Can Canada have a culture?
by Jack Moore, CA.
Jack Moore has been a practising Chartered Accountant in Toronto and
areas of southern Ontario for 40 years. He has been a consultant/hand-holder
to small businesses including two years as the comptroller of The Institute
of Chartered Accountants of Ontario (ugh). He also spent two years as vice-president
and general manager of a small national manufacturer/retailer.
CULTURE: the concepts, habits, skills, art, instruments, institutions,
etc. of a given people in a given period; civilization. (Webster's)
Does Canada have a culture?
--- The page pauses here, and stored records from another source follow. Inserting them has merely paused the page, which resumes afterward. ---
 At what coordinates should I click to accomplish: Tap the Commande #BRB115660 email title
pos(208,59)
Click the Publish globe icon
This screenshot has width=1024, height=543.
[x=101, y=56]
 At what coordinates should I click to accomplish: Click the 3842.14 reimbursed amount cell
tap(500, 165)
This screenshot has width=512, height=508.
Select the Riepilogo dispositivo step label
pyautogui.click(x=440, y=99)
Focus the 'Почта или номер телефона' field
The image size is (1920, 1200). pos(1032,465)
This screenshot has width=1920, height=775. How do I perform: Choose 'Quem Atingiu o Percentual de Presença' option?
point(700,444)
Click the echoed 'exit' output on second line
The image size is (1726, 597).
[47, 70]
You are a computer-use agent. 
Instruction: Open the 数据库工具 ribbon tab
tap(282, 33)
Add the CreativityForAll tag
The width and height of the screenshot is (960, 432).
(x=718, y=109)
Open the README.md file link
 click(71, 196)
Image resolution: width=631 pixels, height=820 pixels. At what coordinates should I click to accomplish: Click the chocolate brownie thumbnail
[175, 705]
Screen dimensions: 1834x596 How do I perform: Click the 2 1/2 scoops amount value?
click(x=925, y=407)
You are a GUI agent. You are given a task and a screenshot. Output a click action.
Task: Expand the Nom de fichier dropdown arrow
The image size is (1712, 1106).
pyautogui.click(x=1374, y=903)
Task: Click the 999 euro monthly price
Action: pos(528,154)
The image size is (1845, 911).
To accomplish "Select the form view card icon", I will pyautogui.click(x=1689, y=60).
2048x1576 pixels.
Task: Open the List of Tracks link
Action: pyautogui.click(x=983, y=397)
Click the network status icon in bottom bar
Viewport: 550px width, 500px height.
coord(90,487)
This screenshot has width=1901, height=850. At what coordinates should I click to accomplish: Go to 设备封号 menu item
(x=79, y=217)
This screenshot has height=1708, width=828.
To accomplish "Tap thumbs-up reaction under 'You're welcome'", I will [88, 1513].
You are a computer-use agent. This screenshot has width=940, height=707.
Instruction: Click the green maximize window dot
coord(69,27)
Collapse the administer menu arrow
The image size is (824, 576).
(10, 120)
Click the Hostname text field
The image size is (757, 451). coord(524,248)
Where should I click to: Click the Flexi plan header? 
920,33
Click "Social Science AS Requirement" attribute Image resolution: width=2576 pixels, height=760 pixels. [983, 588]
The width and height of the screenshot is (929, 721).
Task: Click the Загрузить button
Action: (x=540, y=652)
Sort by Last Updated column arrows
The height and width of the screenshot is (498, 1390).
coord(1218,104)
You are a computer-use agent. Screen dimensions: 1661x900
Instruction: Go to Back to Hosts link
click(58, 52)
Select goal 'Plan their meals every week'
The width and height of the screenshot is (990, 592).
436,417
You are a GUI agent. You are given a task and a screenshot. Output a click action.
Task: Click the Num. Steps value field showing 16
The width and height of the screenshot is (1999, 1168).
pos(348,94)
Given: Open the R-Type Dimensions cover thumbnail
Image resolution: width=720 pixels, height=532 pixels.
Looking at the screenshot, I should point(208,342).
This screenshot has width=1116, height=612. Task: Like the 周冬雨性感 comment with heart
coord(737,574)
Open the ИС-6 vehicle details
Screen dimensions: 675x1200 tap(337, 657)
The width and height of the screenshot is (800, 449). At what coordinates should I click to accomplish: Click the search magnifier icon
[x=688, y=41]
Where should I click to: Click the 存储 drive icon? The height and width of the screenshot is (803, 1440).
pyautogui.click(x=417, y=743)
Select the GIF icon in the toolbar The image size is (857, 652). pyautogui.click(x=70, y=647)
I think not!
When Europe discovered Canada, it was occupied by Indians and Inuit.
Immigrants have been the populaters of Canada from that time until now.
Do not expect this process to change.
The federal governments of Canada have found that there is political
gain to be had by encouraging, controlling, manipulating, and financing
immigration. There may be a financial benefit to Canada at the same time.
That gain has been dramatically exploited for the last quarter of a century.
The result is a nation that has a significant quantity of new people, who
settle in their chosen areas of the country, generally two or three metropolitan
centres, and are supported by the taxpayers of Canada when they cannot
make their own way. They are encouraged to maintain the practices, mores,
philosophies and ways of their homelands. As a consequence, Canada does
not have a culture to call its own: it has a polyglot of cultures, all
subsidised to some degree by the taxpayers. This is known as "multiculturalism".
One of the largest businesses in Canada is the federal government.
One of its largest expenditures is directed toward the support of multiculturalism,
and its major by-product: bilingualism, which has been extended to multilingualism
in many locations. By these policies, the government has ensured that Canada
will not form a culture of its own and that the country will become more
regionalised and fractured than it is now. There is a whole bureaucracy
which has a vested interest in maintaining the status quo. This in spite
of the fact that a national culture would work toward uniting Canada as
a nation and as a people.
As in all the ages, pendulums move from extreme to extreme as time
passes. We have begun to move away from the "womb to tomb" policies
of our governments toward the "be responsible for your own actions"
attitude. With that move there has been a re-thinking of the effects of
financial support for multiculturalism.
The political objective has been to influence votes by providing funding
for film productions, museums and art galleries operations, ethnic activities,
non-english language support, special interest groups both large and small,
and the infrastructure of organisations and people that feed off the various
programs. Let us not forget the protection/support via taxes and tariffs
afforded the book, magazine and literature group as well as the institutions
such as the CBC in Canada and another CBC in Quebec.
The public has become far more politically aware during the past decade
and the political gain may have become a liability as the effects of the
divisiveness and waste becomes apparent.
The culture industry in Canada is fast losing its momentum. In fact,
in another decade, the federal government will likely be out of the business
altogether. The result will be the start of a consolidation of cultures
back to basics so that each group will maintain its own special heritage
as a facet within the total culture of Canada. By the end of the next century,
Canada may well have culture to call its own and a group of inhabitants
who may well become a real nation again.
The bottom line is that tax dollars for the arts will become scarcer
with time. Those who survive will have found the way to exist by being
a profitable business or by attracting a support group of patrons. The
former is by far the more practical method. It has longevity.
Can Canada have a culture? I think yes!